The research led to a professional counseling approach that dramatically improved success at getting people into long-term recovery—from 2 out of 10 with the confrontational model to 6 or 7 out of 10 with the motivational model, Kershner says.
And the approach is simple enough in its basics that a version for non-professionals called Community Reinforcement and Family Training—CRAFT—and also, in West Virginia, Families Motivating Recovery—is empowering family members, restoring relationships, and transforming family environments.
Families Motivating Recovery support group meetings take place across the state. “The groups give people a safe place to talk about what’s going on,” Kershner says. Group members look honestly at how many of the conversations they’re having with their loved ones become arguments. “Usually, they’re not getting very good results.”
From there, the approach teaches four potent lessons:
- No one size fits all when it comes to addiction and recovery: any SUD sufferer may falter along the road to recovery, and every family’s path is different.
- The words we use matter: remaining respectful and interested.
- The things we do matter: setting healthy boundaries.
- It’s important to take care of yourself when you’re going through the most heartbreaking experience of your life.
Grounding family conversations in these concepts takes a little practice. “It’s kind of like learning a new language in a way, and it’s a language that you don’t hear spoken very often,” Kershner says. “It’s a learning curve.” But ultimately, he says, many find it can shift frustrating patterns.
Make the call
When the time is right for your loved one and your family, make the call. The HELP4WV and WV PEERS phone lines are both staffed by peer recovery
coaches who have been through addiction and found their own paths to recovery. They know what users and families go through and are trained to understand your story, offer support, and point you to the right resources
for your situation.
“About half of the people who call WV PEERS are someone who needs help themselves, and the other half are family,” says Leech, whose Ascension Recovery Services is one of the collaborators in WV PEERS. “We give instruction to the family on how to set the stage to make it easier for the person to make the choice to go into treatment.”

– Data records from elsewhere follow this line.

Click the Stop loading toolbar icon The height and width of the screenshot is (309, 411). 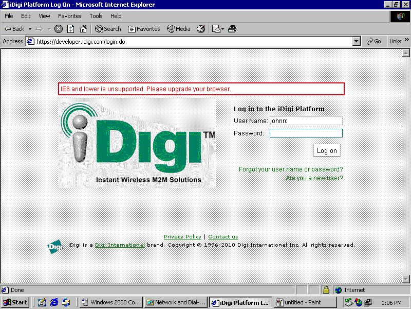[x=59, y=29]
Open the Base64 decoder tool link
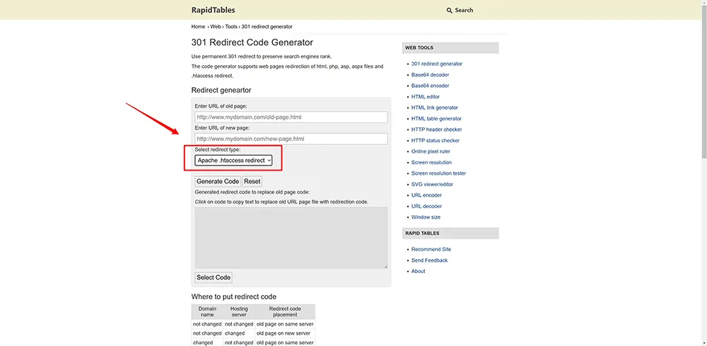 [430, 75]
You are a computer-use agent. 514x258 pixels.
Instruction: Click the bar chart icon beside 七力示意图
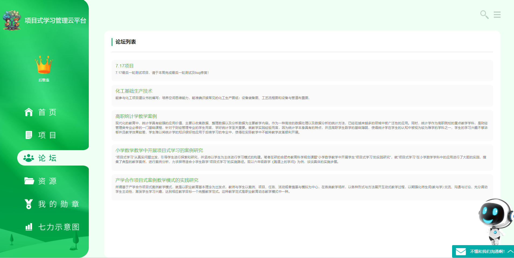coord(29,227)
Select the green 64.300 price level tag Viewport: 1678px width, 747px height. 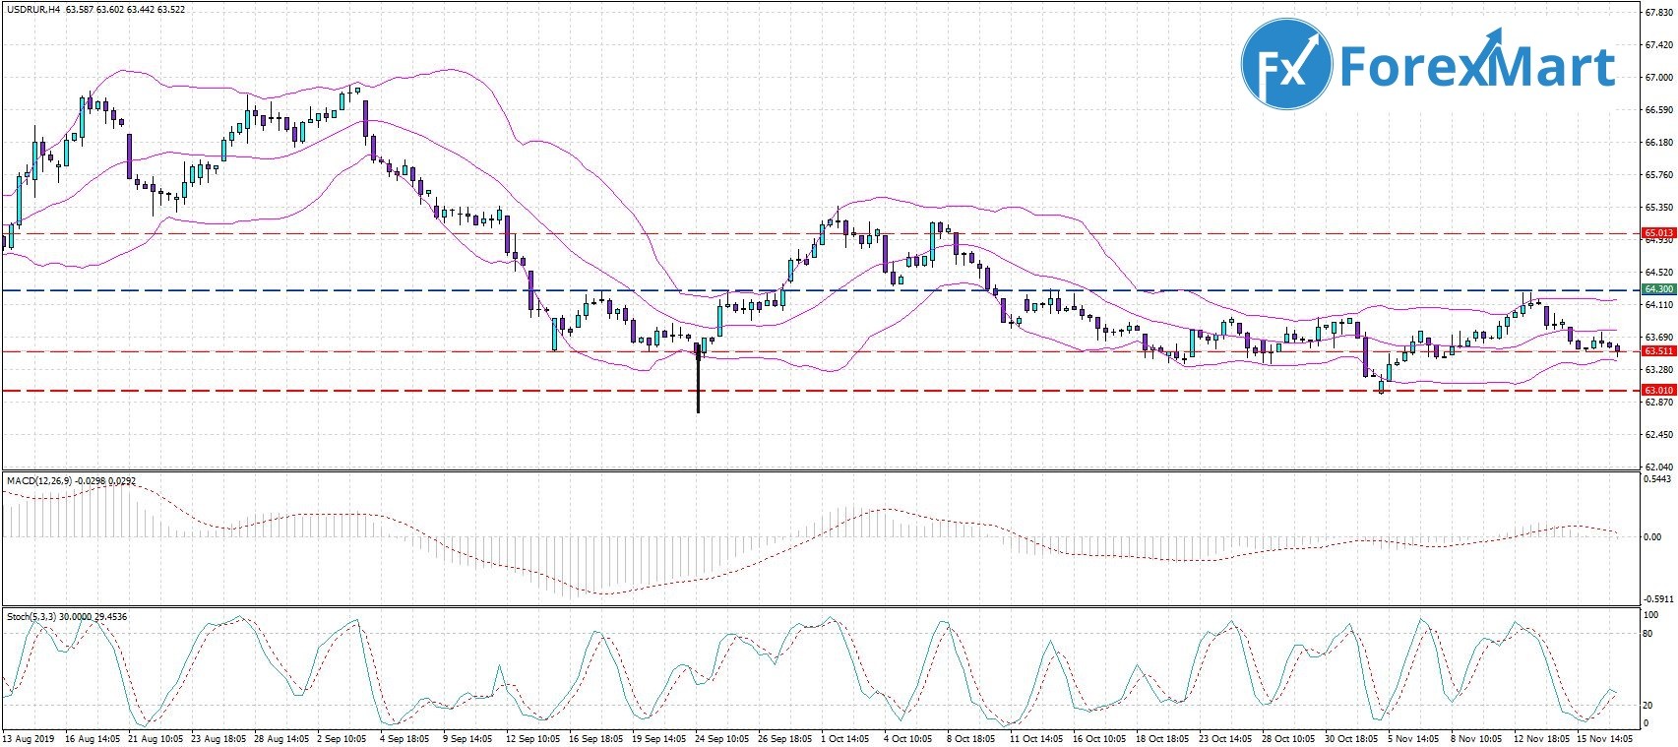(1658, 289)
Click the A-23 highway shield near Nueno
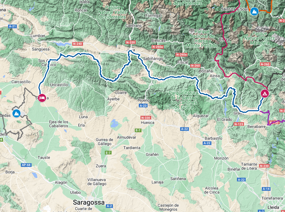285x212 pixels. click(x=143, y=106)
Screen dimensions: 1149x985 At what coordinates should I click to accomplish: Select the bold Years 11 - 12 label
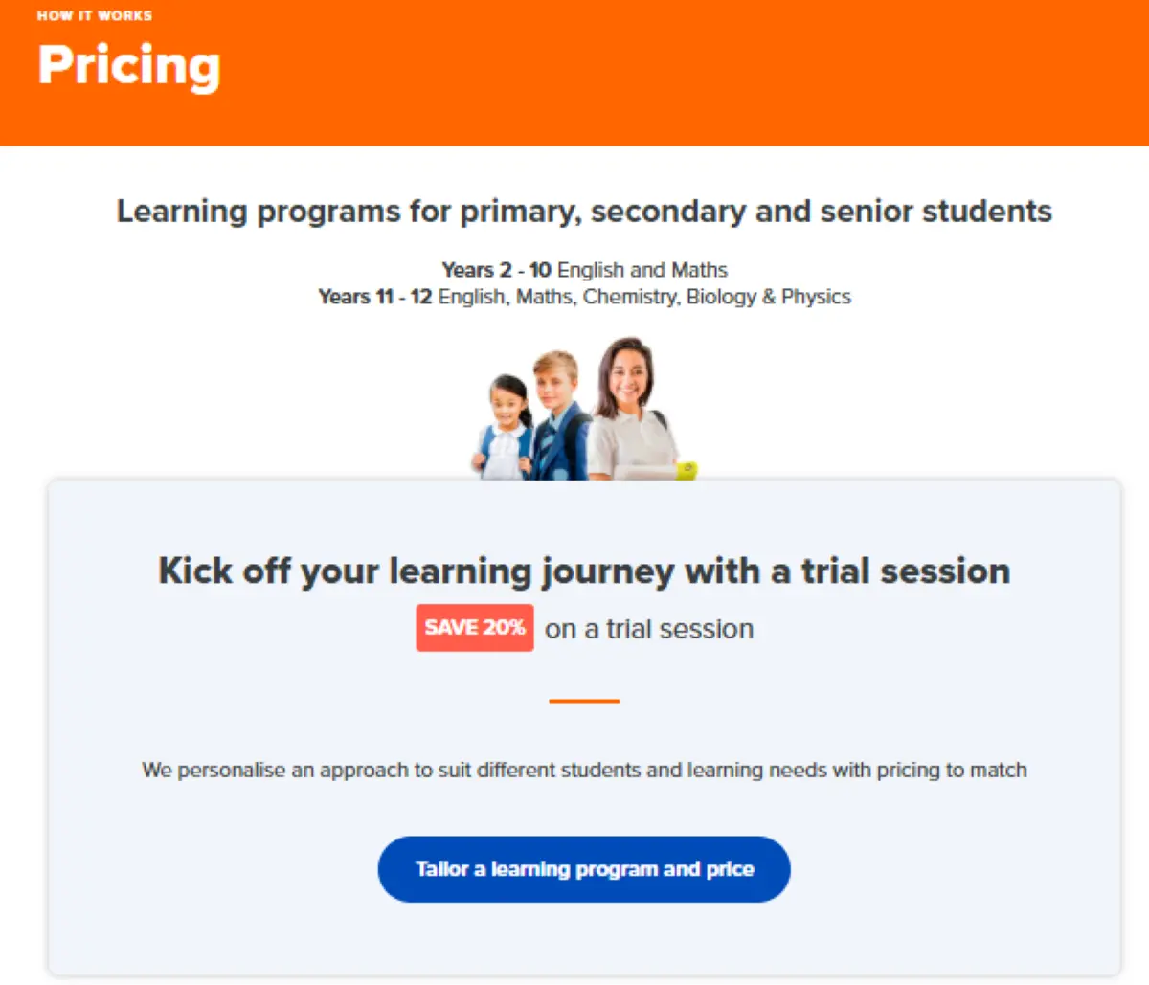click(x=374, y=297)
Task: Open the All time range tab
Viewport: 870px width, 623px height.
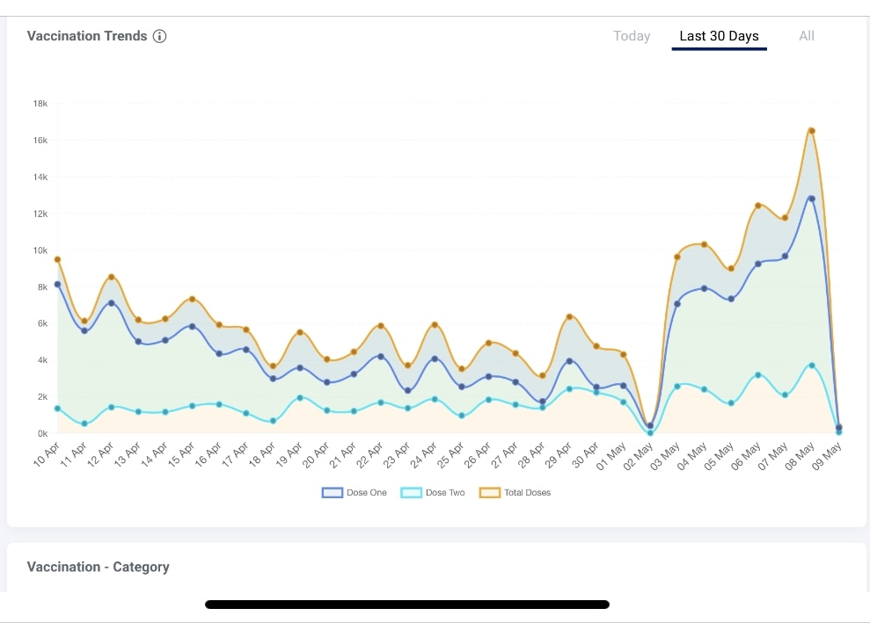Action: (806, 36)
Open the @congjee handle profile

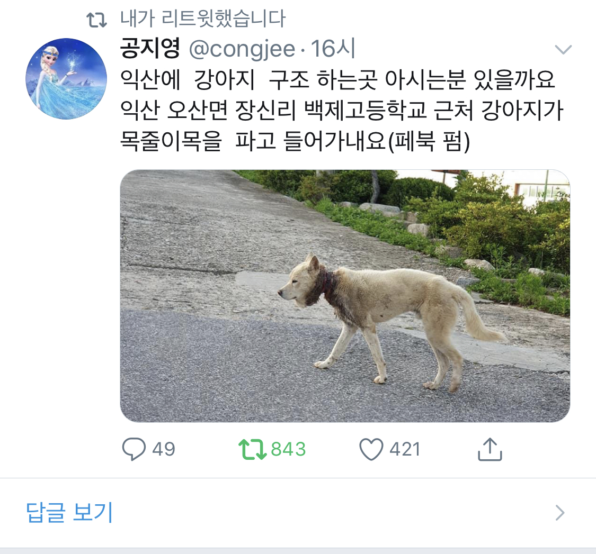242,49
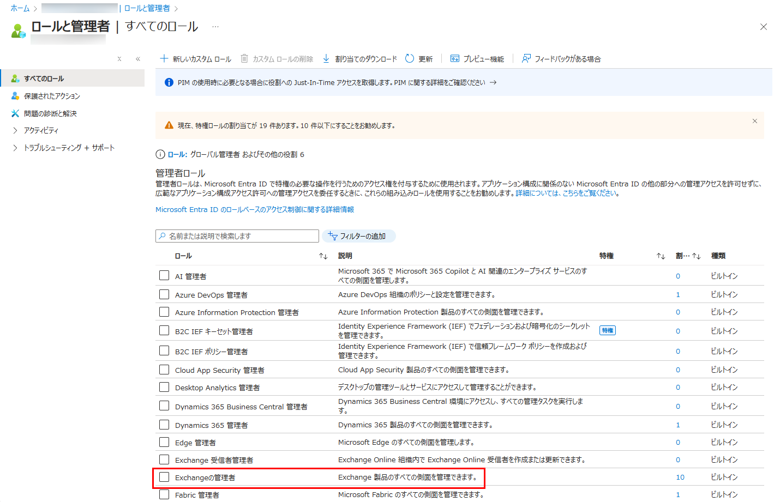Screen dimensions: 774x502
Task: Click the feedback person icon
Action: 526,58
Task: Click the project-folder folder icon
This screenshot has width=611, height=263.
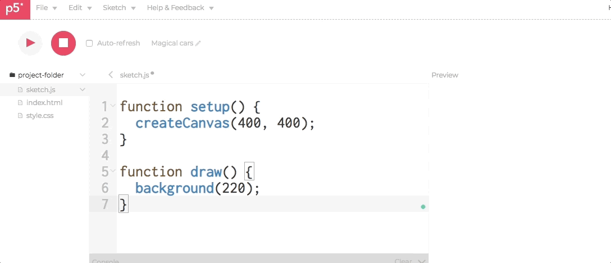Action: pyautogui.click(x=12, y=75)
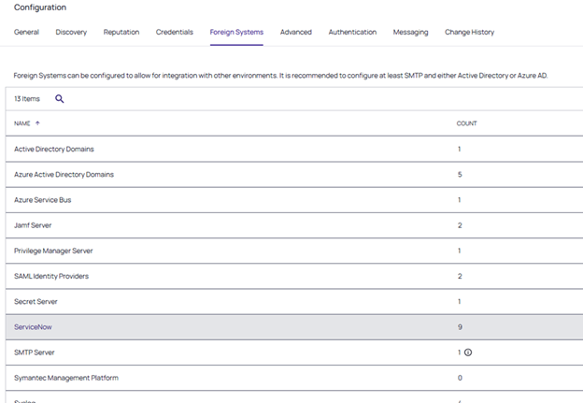
Task: Open the Advanced tab
Action: pos(295,32)
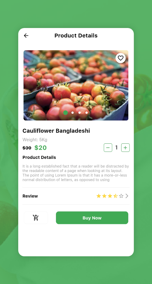The width and height of the screenshot is (152, 284).
Task: Go back using the left arrow
Action: pyautogui.click(x=26, y=36)
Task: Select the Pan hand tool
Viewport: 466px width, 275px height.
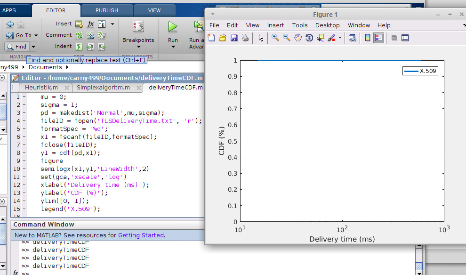Action: pos(298,38)
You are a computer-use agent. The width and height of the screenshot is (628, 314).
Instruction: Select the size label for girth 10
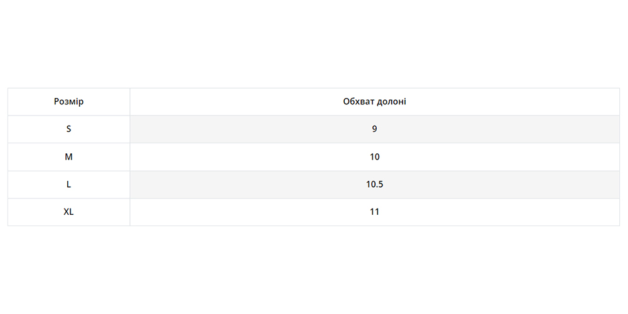click(68, 157)
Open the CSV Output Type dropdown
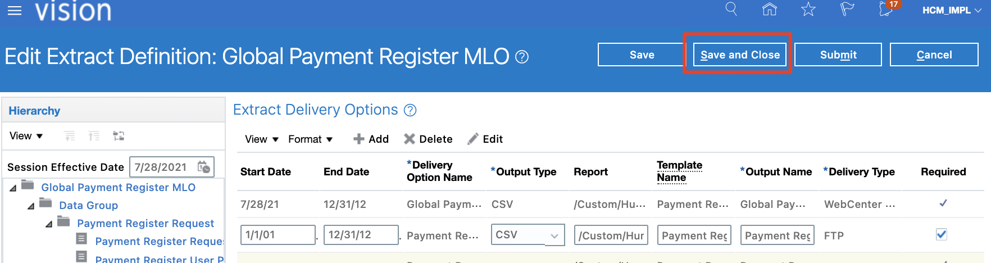Viewport: 991px width, 263px height. [554, 235]
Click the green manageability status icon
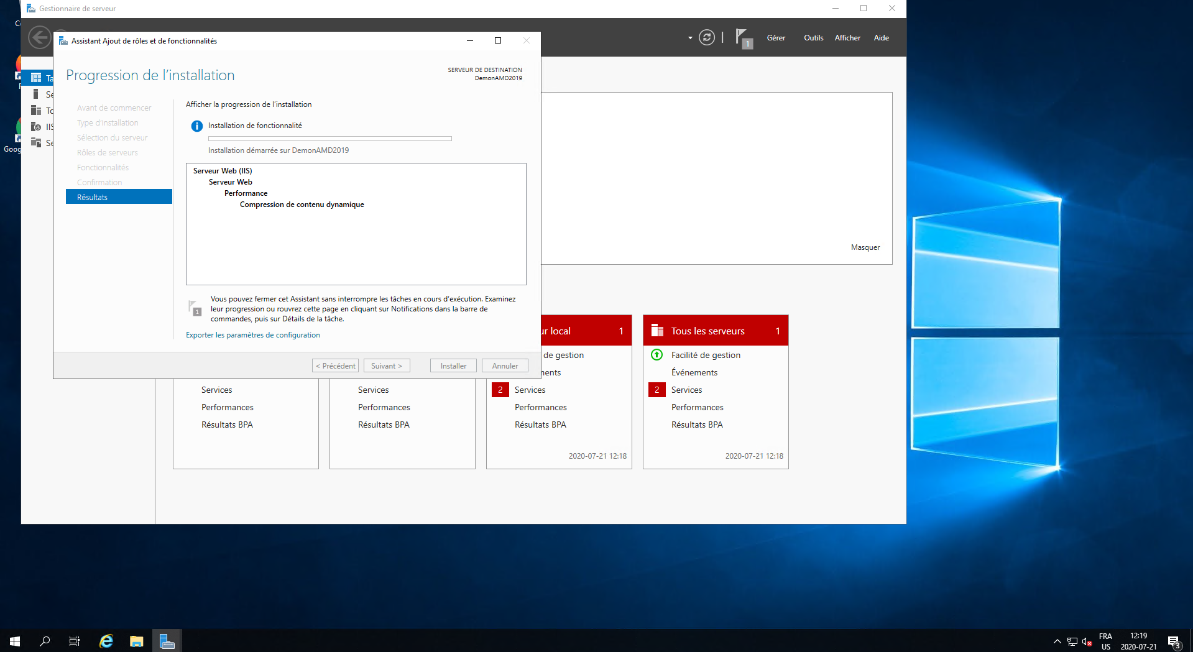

Even if you don’t feel a support group is right for you at this time, Deegan says, reach out to someone. “Go to your pastor, call 1-844-HELP4WV—take action.”
Kershner shares what he thinks of as the best thing he ever heard in a support group. “There was a guy who said, ‘The way we got into this mess was one person turning another person onto something that felt good in the
short-term but turned out to be devastating for their life. It was all of these one-on-one interactions.’ We’re going to get out of it the same way, he suggested: one-on-one.”